### [Recorded data]
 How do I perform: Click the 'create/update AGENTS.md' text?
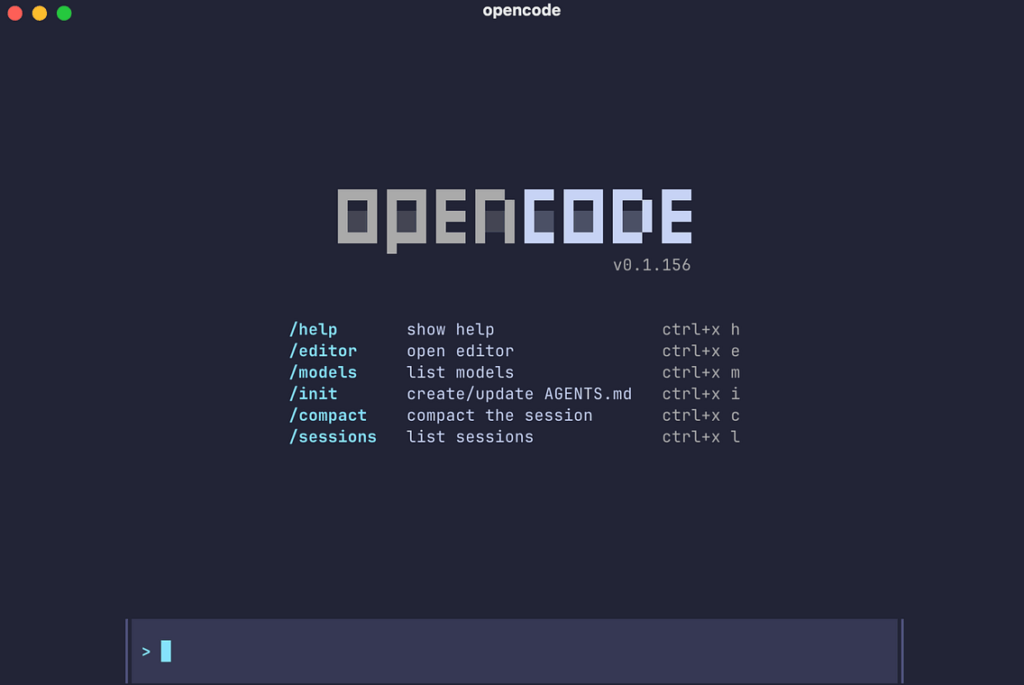519,394
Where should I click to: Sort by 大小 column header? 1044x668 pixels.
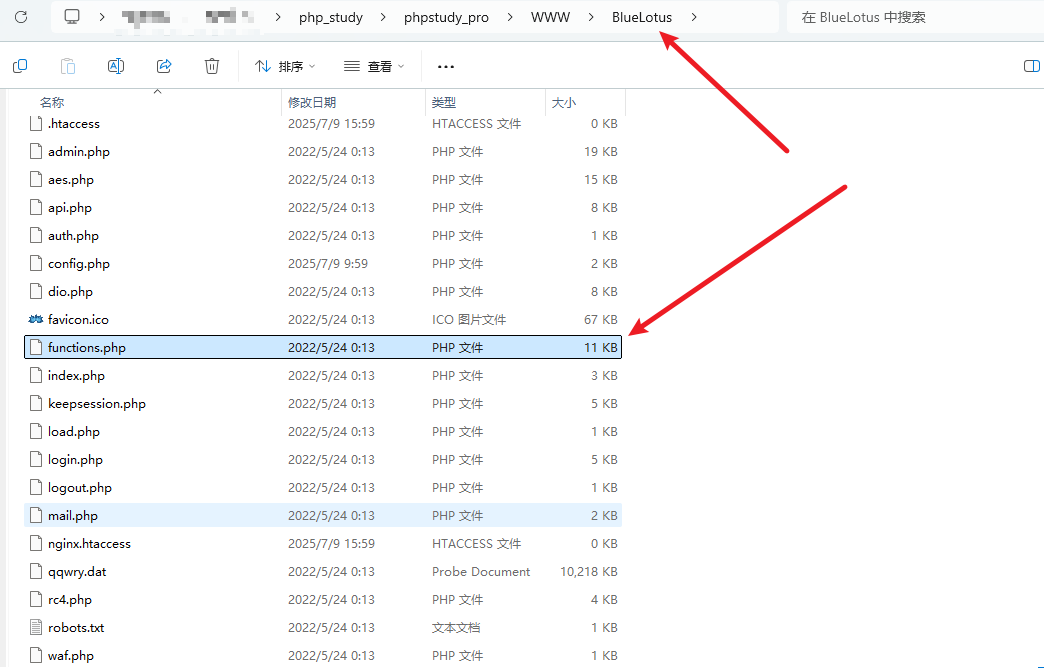coord(564,102)
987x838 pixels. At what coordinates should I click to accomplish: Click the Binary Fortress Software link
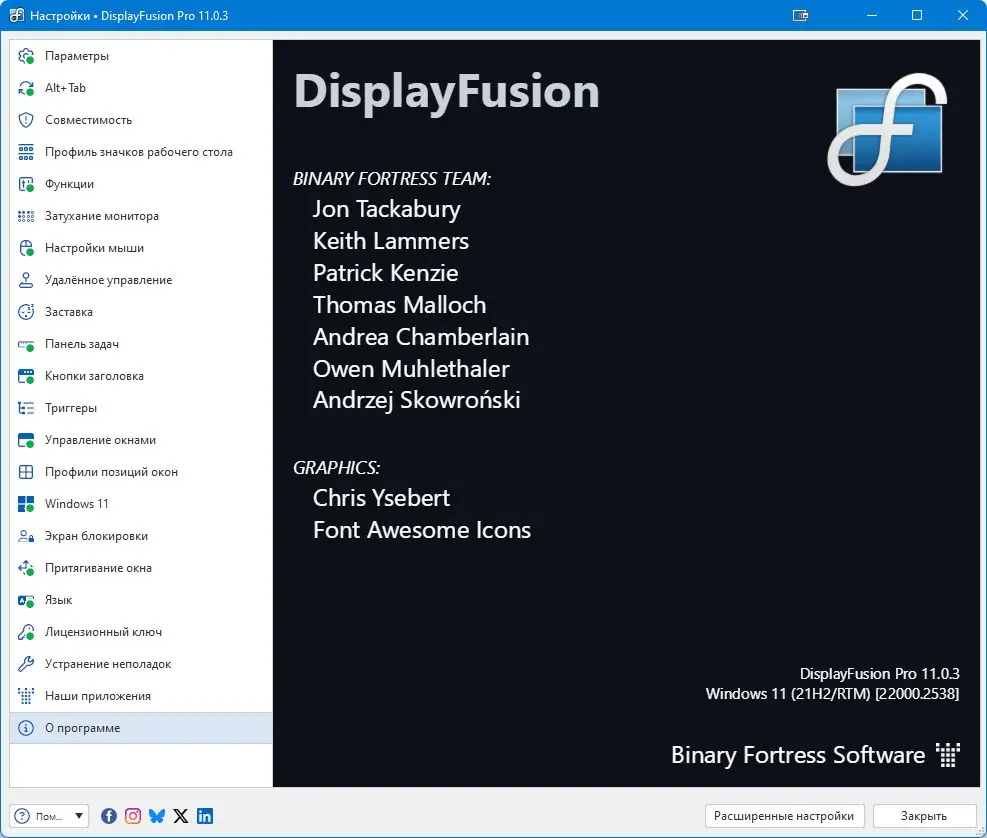798,755
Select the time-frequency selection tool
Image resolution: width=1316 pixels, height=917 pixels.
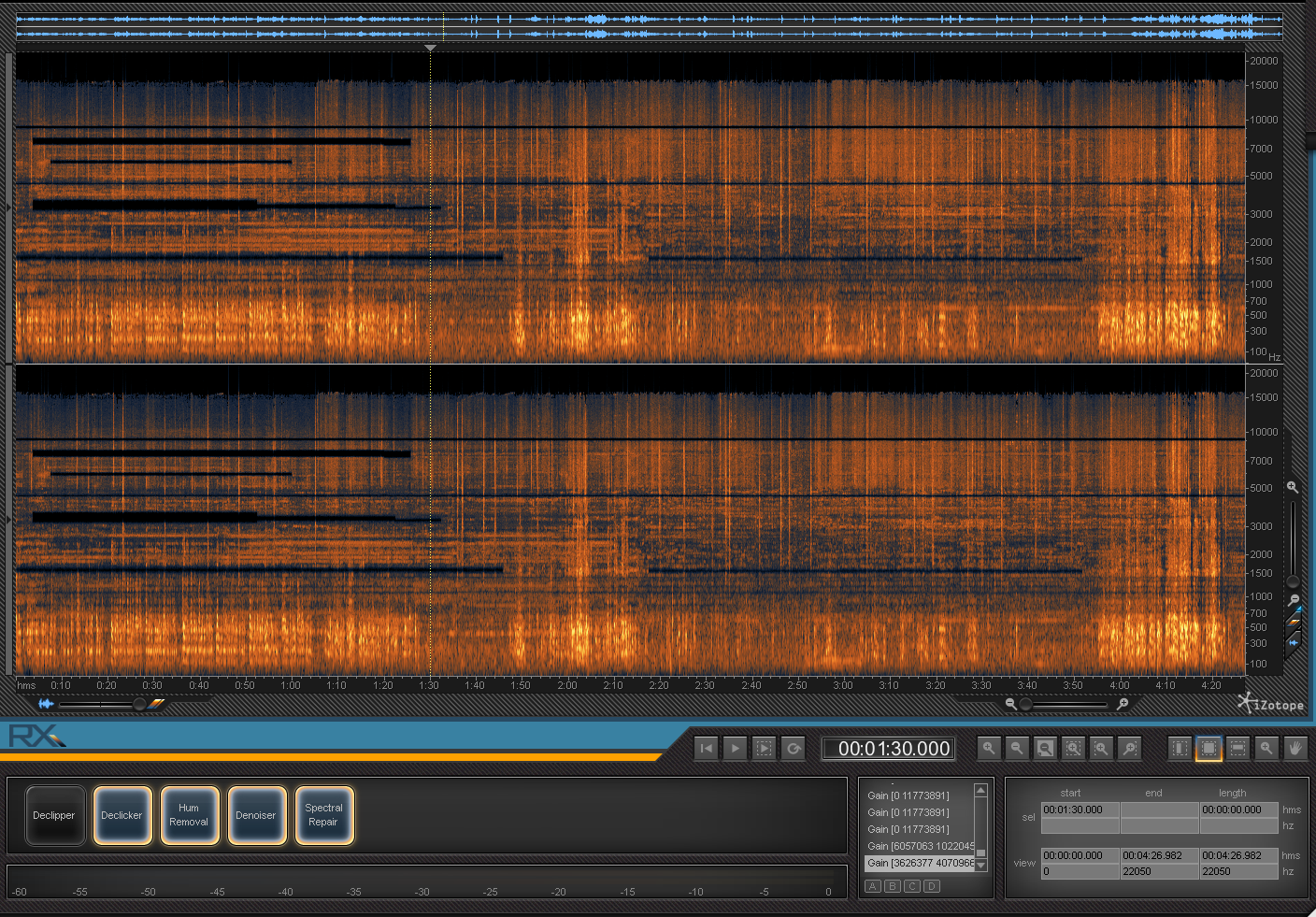click(1209, 748)
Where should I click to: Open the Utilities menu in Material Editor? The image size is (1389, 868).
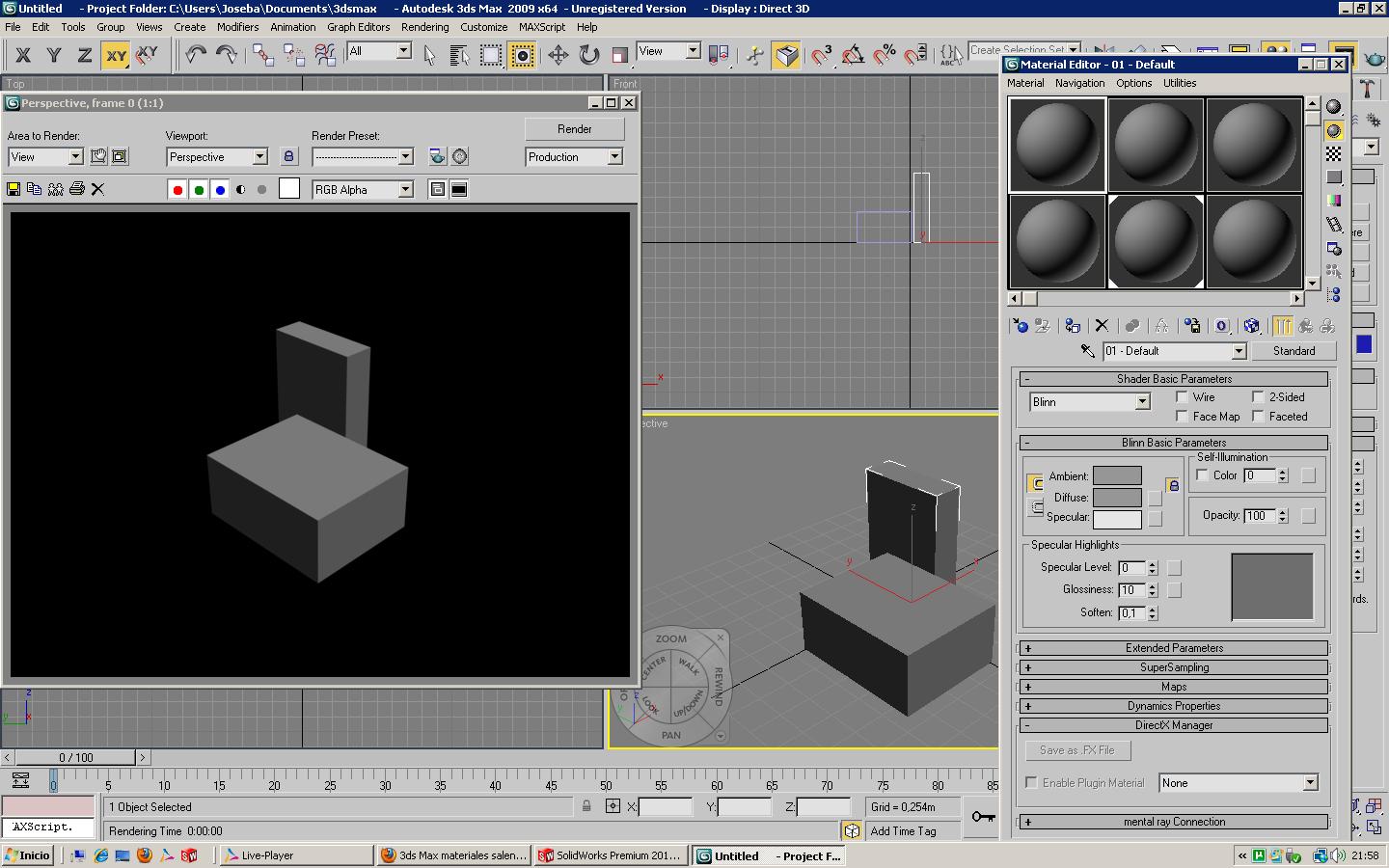coord(1179,83)
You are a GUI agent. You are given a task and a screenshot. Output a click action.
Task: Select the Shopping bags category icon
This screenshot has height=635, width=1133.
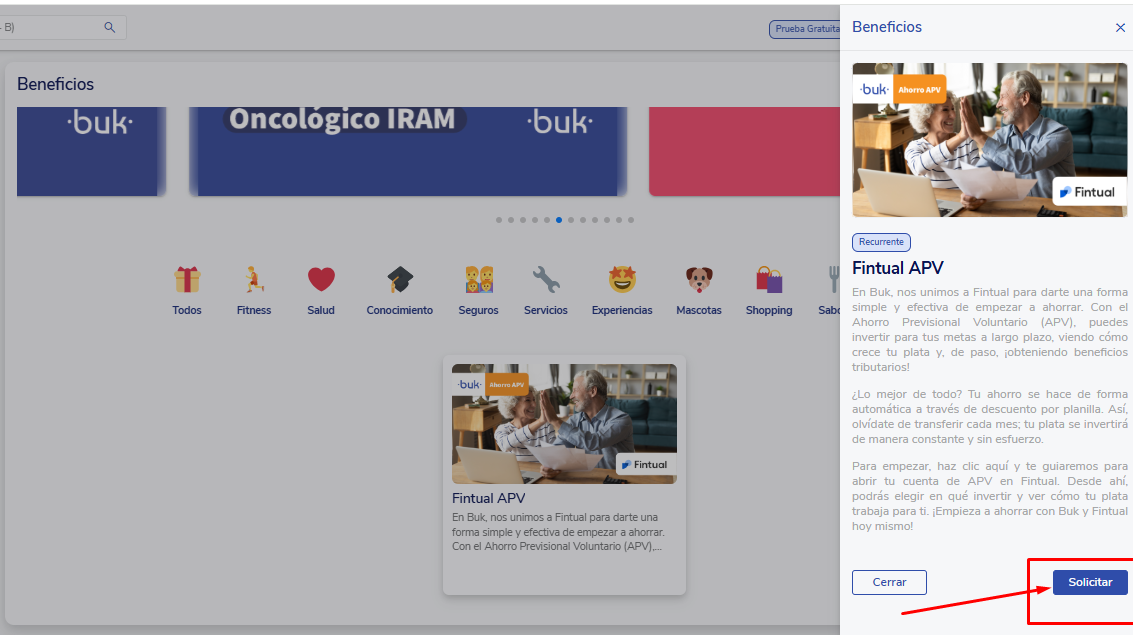click(768, 280)
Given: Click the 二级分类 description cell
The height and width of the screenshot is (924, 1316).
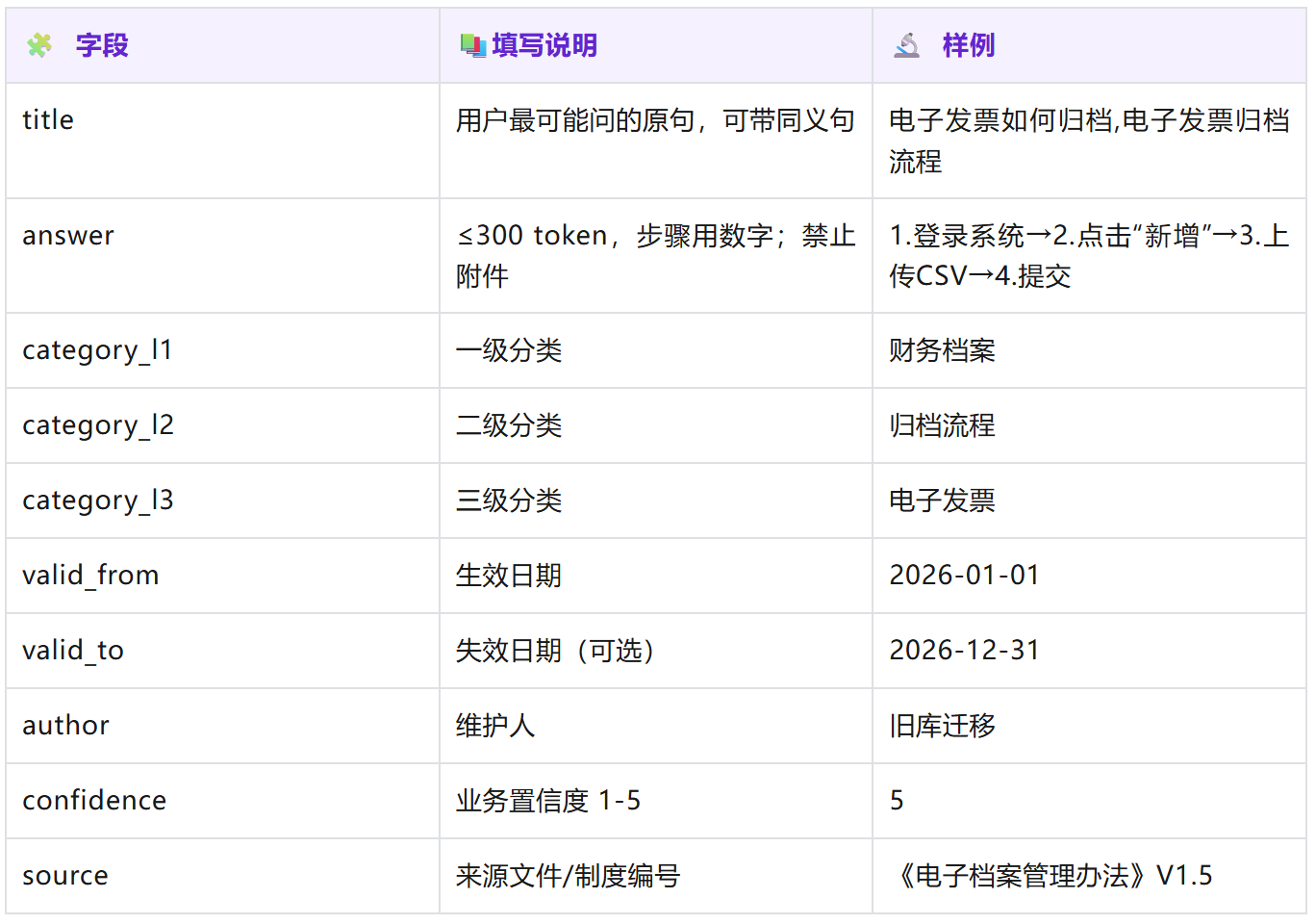Looking at the screenshot, I should tap(509, 425).
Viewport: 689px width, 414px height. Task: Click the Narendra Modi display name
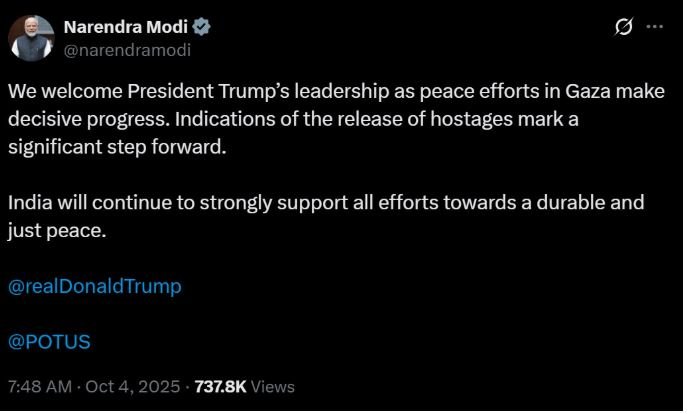pyautogui.click(x=126, y=27)
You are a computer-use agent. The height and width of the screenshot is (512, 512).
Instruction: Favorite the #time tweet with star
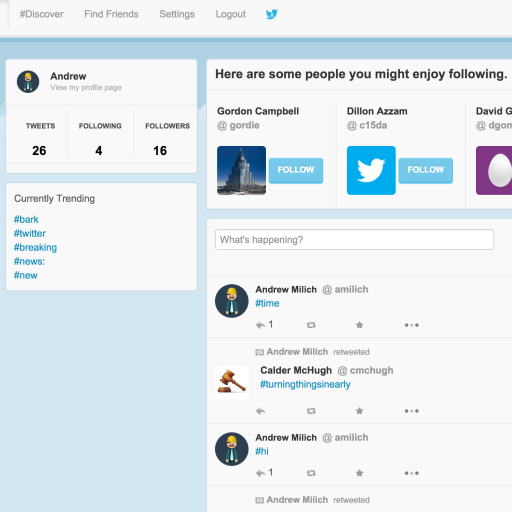point(359,325)
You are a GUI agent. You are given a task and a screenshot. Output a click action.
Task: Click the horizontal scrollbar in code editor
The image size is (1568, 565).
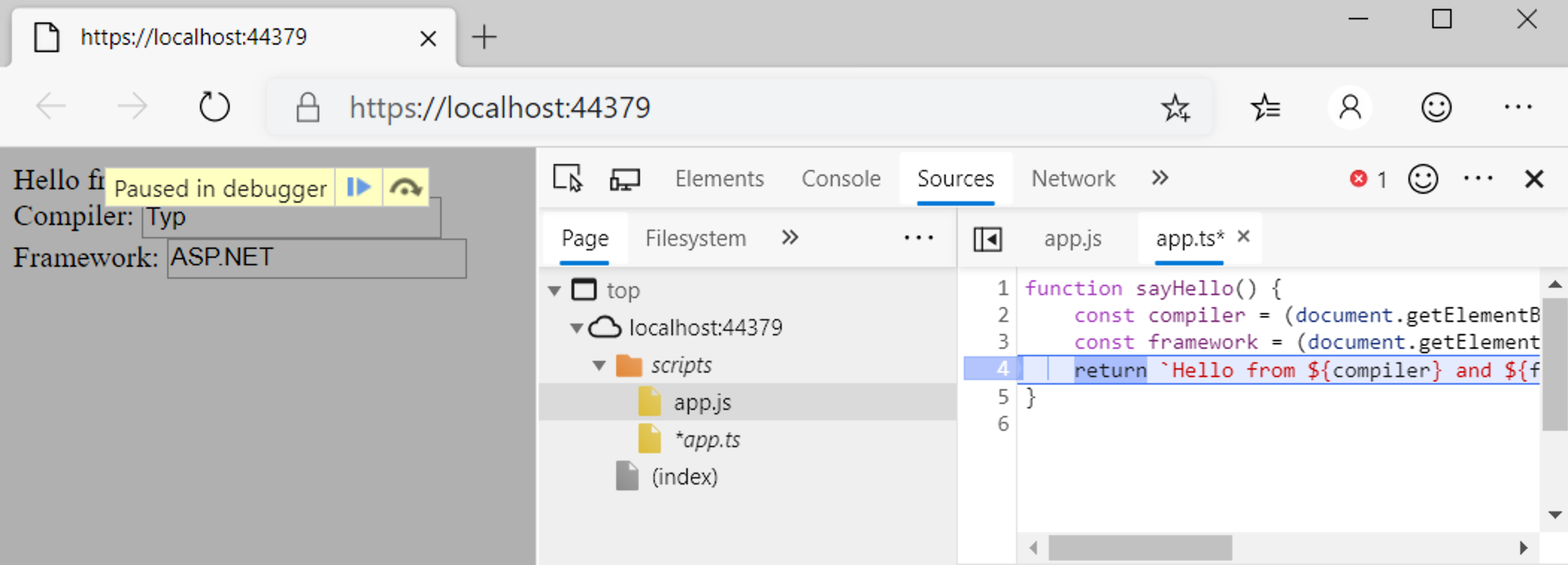[x=1140, y=548]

### [Exercise requirements]
Read through the records above and copy the lines that contain "Select".

### [Response area]
Select the time-frequency selection tool
Task: Select the Shopping bags category icon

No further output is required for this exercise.